Texto para análise:
É claro que há uma grande distância entre as discussões do burnout e do TDAH, mas existe nesse meio do caminho uma oportunidade. Em tempos de excesso, faz sentido que a indústria apele para experiências que tentem se igualar à aceleração do cotidiano, e o exagero começa a fazer parte do charme - até em questão de escala, vide a popularidade vigente do formato das minisséries e dos “filmes evento”. Nesse ponto, a desatenção se torna uma questão de sintonia: já que o volume de informação é insustentável, resta o fluxo.
No caso específico de Minions 2, o que fascina é que tal projeto já se cristalizou como razão de ser dos filmes a essa altura da franquia. A curta duração de 90 minutos soa até enganosa perante a expansividade contínua do longa, que acena para comparações com a franquia James Bond - com direito a créditos de abertura temáticos - menos por paródia que por conveniência de formulação. Múltiplas tramas são abertas e alternadas como videoclipe sem grande necessidade, aumentando o escopo de uma história que a princípio não poderia ser menor, sobre os tais primeiros anos da amizade de Gru com seus diminutos e adoráveis capangas amarelos de macacão jeans.
Mas essa inconsequência dos atos é parte da estrutura pensada pelo diretor Kyle Balda, até porque prescinde dessa desatenção do espectador com toda a zona. Dizer que Minions 2 é lisérgico é sucumbir demais à estética setentista da premissa, mas não é exagero pensar que o filme brinca constantemente com todos esses elementos, das cores fortes e resplandecentes da animação aos diversos momentos que mergulham o público na perspectiva dos personagens em situações de desgaste. Seja quando encontramos Gru exausto após girar por horas num aparato de tortura disco ou Otto após horas pedalando no deserto atrás de um colar, a produção funciona na base da overdose sensorial, como um barco viking que pende seus passageiros pela centésima vez.
Nesse sentido, não é tão fora da casinha aproximar a continuação dos efeitos de um Tudo em Todo Lugar ao Mesmo Tempo, até porque como no filme de Kwan e Scheinert é inevitável que se encontre alguma coisa de interesse dentro do ritmo alucinado. Quem mais rende aqui curiosamente é o núcleo de Kevin, Stuart e Bob, que diverte enquanto o trio vive um curta no seu próprio filme, tentando localizar e salvar Gru de um rapto por um grupo de supervilões.
Fora disso, porém, o “arrojamento” de Minions 2 pode ser dos mais formulaicos, e a centralidade de Gru na trama é um bom lembrete do quanto da afinidade do filme com os tempos se dá pela via da conveniência. Com tanta bola girando na tela, não passa batido ao espectador que a história se baste no exercício de preencher “lacunas” na trajetória do personagem, e a narrativa desde o começo parece existir apenas para bater ponto nas explicações de como o vilão veio a se tornar quem conhecemos.

Enunciado 1: Reescreva o trecho da crítica de Minions 2 que começa em "No caso específico" e termina em "de macacão jeans.", trocando "capangas" por "comparsas".
Enunciado 2: Relacione todos os personagens de Minions 2 mencionados pelo nome na crítica.
As linhas apresentadas adiante constituem material independente do texto.

Entradas de dados salvas:

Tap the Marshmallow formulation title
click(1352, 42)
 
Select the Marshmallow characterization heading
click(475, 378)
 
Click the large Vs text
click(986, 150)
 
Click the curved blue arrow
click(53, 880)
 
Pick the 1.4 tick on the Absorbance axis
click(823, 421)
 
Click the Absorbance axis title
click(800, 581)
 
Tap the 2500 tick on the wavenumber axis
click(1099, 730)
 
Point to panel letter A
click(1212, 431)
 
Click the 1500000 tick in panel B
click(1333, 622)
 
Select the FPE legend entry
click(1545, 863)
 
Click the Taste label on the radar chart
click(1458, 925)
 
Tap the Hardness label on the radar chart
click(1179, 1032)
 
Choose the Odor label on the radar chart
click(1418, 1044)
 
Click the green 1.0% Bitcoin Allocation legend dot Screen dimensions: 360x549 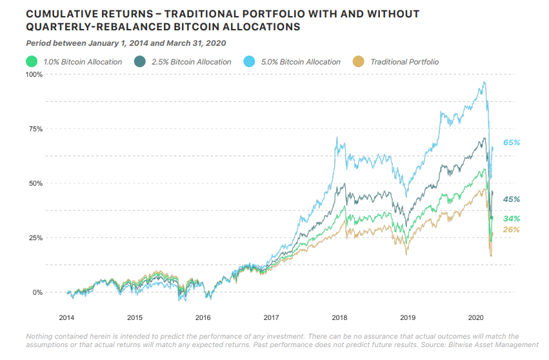[30, 62]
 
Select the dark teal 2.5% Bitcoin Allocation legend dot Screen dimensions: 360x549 [139, 62]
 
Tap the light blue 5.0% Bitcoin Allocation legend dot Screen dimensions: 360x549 [249, 62]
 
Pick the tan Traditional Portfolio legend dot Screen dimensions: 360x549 [359, 62]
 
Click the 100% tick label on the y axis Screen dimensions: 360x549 [34, 75]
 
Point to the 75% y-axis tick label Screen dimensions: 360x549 [35, 129]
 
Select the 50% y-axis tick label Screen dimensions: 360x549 [35, 183]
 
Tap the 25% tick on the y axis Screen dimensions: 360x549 [35, 238]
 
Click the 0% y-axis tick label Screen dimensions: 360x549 [37, 292]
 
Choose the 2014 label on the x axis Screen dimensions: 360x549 [66, 318]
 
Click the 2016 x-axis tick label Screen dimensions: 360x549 [203, 318]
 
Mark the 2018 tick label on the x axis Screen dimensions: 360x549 [339, 318]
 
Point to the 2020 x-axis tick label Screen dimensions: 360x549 [475, 318]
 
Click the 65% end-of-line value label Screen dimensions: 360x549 [512, 142]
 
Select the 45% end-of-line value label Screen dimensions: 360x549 [512, 199]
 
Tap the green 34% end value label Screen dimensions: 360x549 [512, 219]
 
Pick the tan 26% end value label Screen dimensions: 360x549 [512, 230]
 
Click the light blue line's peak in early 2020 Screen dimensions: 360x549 [484, 83]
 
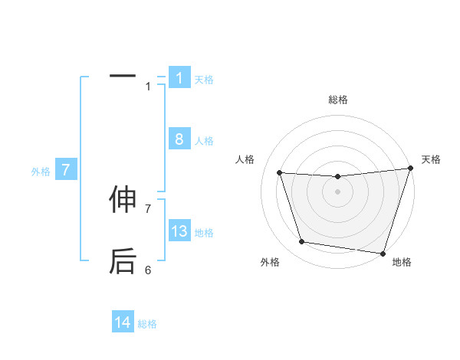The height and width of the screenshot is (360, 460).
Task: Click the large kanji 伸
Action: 123,201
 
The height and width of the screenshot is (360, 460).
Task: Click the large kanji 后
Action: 123,261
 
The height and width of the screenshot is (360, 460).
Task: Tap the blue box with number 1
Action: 179,78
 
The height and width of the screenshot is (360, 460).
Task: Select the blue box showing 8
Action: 179,139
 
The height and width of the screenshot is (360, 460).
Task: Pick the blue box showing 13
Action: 179,231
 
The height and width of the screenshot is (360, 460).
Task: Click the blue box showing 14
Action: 123,323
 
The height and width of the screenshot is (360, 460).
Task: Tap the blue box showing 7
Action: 66,170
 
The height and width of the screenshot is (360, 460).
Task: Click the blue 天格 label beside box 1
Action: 204,80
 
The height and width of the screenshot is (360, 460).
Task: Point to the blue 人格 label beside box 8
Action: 204,141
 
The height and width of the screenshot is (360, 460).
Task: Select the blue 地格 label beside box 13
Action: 204,233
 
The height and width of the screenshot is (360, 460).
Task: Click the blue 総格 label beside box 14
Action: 147,325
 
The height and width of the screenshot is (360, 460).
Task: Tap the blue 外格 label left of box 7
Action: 41,172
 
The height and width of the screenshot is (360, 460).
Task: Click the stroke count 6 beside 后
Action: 148,270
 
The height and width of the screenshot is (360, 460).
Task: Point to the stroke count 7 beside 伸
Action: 148,208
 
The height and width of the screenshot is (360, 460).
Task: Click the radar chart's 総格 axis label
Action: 337,100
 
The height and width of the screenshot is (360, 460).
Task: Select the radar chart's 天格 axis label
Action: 431,159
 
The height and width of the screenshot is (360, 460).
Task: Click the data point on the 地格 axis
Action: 383,253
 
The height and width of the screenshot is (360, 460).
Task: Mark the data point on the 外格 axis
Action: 302,242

Resposta redigida 1:
No caso específico de Minions 2, o que fascina é que tal projeto já se cristalizou como razão de ser dos filmes a essa altura da franquia. A curta duração de 90 minutos soa até enganosa perante a expansividade contínua do longa, que acena para comparações com a franquia James Bond - com direito a créditos de abertura temáticos - menos por paródia que por conveniência de formulação. Múltiplas tramas são abertas e alternadas como videoclipe sem grande necessidade, aumentando o escopo de uma história que a princípio não poderia ser menor, sobre os tais primeiros anos da amizade de Gru com seus diminutos e adoráveis comparsas amarelos de macacão jeans.

Resposta redigida 2: Gru, Otto, Kevin, Stuart e Bob.